When I was in the bottom chamber (“the Pit”) of the Great Pyramid in Egypt in 2020, I realized that I had had a lucid dream about it. In the dream, I was crawling on my hands and knees in the sand down a large corridor and then I emerged into a big open space with a huge fountain. I was afraid to go any further.
In the actual experience, I was also afraid, and full of grief, as I sobbed my way down the ladder that took me from the uppermost chamber and into what felt like an experience of the process of incarnation. I crawled on my hands and knees through the sand until I got to the opening, which contained a structure somewhat like a fountain and also, well, like a pit.
Luckily, there was a kind and more grounded friend (thanks, Katie!) who was there at the same time as me. She saw my distress, put her hand on my back, and that was exactly what I needed to settle in rather than be fearful.
Then, on my last full day in Inverness, I went on a long hike where I only ran into three other people. The two people who passed me at the end were having this conversation: “…so she was on this tour with a woman guide and they went to the pyramids, and they were up in the chamber where there was a sarcophagus, and they had 15 minutes to go in the sarcophagus…”
This is unmistakably a description of the King’s Chamber of the Great Pyramid (although the structure in there is not a sarcophagus…), and they could have been talking about my friend Denise. Denise and Russ had just returned from leading an annual three-week trip to Egypt the week before, and the randomness of this encounter struck me as an insane and beautiful synchronicity connecting my personal pilgrimage time in California with this year’s group pilgrimage to Egypt.
I’ve been thinking and reading a bit about time lately.
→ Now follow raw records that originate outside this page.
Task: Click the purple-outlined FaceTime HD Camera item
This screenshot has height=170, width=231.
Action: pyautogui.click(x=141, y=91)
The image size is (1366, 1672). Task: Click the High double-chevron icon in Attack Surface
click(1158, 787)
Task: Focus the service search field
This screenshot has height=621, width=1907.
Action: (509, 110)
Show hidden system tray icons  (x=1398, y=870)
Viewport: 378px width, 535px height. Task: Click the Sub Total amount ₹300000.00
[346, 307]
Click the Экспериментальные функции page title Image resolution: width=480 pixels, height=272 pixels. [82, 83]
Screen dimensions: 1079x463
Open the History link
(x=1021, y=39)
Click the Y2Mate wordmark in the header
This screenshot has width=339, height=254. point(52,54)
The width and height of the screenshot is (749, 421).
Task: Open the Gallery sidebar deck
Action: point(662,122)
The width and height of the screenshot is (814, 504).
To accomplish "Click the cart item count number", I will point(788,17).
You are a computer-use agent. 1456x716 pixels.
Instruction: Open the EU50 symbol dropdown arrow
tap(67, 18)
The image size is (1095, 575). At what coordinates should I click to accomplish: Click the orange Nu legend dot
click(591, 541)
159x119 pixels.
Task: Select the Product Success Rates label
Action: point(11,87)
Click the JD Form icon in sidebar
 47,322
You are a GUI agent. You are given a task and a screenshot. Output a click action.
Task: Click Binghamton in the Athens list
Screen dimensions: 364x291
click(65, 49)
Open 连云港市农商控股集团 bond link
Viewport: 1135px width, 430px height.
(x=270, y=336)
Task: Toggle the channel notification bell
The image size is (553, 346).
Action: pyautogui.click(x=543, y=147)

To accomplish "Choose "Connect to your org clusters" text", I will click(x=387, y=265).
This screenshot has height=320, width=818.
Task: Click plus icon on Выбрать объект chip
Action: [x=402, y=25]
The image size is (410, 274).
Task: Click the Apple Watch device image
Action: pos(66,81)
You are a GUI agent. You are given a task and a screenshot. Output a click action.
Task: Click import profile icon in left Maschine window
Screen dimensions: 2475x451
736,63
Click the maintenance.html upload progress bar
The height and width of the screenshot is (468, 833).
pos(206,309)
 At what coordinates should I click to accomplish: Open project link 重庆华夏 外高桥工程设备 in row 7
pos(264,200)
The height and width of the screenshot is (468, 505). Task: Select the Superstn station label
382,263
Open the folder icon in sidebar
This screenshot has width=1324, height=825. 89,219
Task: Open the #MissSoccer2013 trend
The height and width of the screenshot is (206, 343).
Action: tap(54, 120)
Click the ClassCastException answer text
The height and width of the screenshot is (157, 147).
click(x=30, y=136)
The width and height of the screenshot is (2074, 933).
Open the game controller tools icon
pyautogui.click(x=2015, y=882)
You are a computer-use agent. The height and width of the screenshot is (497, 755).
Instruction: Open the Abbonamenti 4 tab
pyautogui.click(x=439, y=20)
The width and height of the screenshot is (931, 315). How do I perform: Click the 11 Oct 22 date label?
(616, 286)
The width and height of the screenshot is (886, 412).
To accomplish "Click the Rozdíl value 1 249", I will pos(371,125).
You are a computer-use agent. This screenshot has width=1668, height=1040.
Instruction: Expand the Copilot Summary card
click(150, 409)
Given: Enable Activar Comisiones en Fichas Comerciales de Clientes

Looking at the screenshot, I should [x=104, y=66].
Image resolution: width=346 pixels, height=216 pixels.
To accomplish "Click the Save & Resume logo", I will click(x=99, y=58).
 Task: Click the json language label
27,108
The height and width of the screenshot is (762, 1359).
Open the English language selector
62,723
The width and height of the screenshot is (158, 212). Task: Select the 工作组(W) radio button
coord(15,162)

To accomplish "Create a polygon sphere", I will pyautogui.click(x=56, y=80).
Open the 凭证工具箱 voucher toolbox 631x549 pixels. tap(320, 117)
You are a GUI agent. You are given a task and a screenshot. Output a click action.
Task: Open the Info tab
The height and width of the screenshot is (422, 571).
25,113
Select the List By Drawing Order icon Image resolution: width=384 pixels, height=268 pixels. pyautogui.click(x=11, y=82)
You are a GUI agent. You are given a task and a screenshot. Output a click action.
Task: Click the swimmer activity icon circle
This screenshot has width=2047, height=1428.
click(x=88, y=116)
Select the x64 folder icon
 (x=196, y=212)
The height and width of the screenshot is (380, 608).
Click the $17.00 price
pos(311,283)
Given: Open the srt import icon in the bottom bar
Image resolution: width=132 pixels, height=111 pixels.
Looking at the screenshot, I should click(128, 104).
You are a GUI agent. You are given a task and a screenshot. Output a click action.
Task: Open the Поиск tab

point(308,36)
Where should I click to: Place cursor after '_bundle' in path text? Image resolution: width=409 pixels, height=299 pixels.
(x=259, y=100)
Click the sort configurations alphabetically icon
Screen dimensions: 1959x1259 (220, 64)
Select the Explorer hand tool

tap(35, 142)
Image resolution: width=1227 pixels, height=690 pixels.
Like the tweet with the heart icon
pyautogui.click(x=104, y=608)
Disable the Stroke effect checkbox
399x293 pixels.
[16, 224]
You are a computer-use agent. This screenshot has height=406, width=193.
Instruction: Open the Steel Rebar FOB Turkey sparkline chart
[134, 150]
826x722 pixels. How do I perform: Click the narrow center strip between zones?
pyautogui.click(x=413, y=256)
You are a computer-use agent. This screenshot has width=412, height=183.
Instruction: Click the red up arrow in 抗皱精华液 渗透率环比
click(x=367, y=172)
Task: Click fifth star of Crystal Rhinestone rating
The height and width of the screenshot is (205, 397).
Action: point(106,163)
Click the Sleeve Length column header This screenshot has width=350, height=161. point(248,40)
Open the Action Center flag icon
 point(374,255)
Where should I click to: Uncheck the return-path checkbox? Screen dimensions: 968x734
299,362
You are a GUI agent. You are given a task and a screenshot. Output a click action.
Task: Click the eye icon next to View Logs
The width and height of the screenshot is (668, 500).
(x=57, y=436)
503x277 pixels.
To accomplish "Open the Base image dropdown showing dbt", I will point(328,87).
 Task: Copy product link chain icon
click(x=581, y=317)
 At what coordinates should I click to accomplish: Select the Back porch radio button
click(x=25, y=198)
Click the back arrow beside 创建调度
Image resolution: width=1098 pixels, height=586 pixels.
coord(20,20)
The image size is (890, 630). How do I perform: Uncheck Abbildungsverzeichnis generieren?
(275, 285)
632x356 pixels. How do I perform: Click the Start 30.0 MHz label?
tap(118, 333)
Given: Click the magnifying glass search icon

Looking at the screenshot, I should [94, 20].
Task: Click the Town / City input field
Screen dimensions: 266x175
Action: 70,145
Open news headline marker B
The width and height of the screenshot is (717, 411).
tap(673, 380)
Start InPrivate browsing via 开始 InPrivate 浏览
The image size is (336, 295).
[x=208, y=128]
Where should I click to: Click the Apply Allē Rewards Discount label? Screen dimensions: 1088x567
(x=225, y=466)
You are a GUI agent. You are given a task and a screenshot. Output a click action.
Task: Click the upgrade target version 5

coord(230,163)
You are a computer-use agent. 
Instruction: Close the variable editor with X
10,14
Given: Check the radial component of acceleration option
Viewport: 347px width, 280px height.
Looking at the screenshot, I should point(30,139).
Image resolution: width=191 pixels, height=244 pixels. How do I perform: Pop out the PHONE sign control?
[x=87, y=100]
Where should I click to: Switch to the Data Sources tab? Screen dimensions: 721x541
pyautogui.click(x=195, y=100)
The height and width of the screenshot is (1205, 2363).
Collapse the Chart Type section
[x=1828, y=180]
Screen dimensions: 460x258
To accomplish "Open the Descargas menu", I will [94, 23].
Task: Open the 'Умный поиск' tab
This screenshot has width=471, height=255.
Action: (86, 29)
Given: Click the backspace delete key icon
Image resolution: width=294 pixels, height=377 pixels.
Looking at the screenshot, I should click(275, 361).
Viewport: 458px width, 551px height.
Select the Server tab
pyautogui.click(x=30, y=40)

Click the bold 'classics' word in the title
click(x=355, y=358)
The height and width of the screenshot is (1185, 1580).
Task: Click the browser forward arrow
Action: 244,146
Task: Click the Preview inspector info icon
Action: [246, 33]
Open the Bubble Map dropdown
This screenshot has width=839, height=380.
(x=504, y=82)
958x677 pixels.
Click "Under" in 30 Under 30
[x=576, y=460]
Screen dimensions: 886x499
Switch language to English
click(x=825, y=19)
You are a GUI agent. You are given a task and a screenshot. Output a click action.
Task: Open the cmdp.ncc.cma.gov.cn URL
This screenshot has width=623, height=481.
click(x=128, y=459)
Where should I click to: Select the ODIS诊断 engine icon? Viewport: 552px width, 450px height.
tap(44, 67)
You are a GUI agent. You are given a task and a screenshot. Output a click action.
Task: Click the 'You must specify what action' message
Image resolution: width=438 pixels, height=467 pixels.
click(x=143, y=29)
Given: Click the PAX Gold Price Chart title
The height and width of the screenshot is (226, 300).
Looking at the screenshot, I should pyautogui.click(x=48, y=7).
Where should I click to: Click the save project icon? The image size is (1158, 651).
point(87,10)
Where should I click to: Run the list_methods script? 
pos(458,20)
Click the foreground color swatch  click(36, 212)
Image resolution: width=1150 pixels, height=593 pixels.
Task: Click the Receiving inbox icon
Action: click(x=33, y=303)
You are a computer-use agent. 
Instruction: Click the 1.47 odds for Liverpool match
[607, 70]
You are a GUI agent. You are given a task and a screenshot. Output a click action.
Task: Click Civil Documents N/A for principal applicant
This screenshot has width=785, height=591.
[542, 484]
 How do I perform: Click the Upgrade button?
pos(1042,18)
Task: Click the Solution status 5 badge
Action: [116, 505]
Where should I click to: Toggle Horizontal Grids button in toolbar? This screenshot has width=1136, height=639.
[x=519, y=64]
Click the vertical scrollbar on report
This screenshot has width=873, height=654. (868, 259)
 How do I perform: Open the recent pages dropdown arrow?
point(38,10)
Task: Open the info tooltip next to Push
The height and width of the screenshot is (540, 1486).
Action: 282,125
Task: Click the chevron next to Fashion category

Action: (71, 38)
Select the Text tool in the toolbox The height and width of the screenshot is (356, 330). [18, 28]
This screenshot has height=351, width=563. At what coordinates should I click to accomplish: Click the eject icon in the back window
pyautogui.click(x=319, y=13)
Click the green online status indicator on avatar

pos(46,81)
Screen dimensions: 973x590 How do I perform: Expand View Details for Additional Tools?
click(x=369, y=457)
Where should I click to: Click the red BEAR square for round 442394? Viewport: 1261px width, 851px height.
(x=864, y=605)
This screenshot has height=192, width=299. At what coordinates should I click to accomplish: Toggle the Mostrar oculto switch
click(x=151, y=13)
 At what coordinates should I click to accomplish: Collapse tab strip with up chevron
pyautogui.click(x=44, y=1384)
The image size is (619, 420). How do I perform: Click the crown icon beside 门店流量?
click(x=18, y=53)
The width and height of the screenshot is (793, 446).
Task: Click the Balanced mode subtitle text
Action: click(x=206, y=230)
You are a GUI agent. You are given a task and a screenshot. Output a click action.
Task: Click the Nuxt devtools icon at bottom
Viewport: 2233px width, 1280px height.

Indian mythology articulates four types of time, and goddesses like Kali (whose name means Time, as well as Death, and Darkness) so fully embody time that they can have meaningful encounters with a later version of someone who’s just been born. Douglas Brooks, my yoga philosophy teacher, has this to say about Krishna’s dance between human and divine form:
All is imprinted but almost nothing will be remembered. Krishna’s mystical identity apparently can only sustain in the subconscious as it forms reality’s unconscious foundation. At the level of ordinary human awareness, he is more like a dream: poignantly real in the moment and elusive in the next moment.”
I’ve also been dipping into the work of Jean Gebser, first in its summarized form in Seeing Through the World by Jeremy Johnson, and flirting with the source material, The Ever-Present Origin. In my understanding of Gebser thus far, human beings have opened up many states of consciousness related to space, and the next frontier is about opening up our relationship to time.
As I contemplate these materials, it occurs to me that the popular definition of “time” — a one-way linear progression from past to future — may be the equivalent of Krishna condensing the complexity of his being into a simple charioteer.
It’s a good workout for my brain to see if I can grok some insights on the nature of time, and I’m clear that I don’t need to (can’t…) cognitively understand the intricate technicalities of how time works in order to participate.
I find it entertaining to imagine “the future” sending out creative probes to see what gets picked up by people who don’t have handy access to a divine eye.
Most of all, I enjoy practicing how to pay attention, so that something in me is available to receive the seeds of the future in whatever way it chooses to make itself known.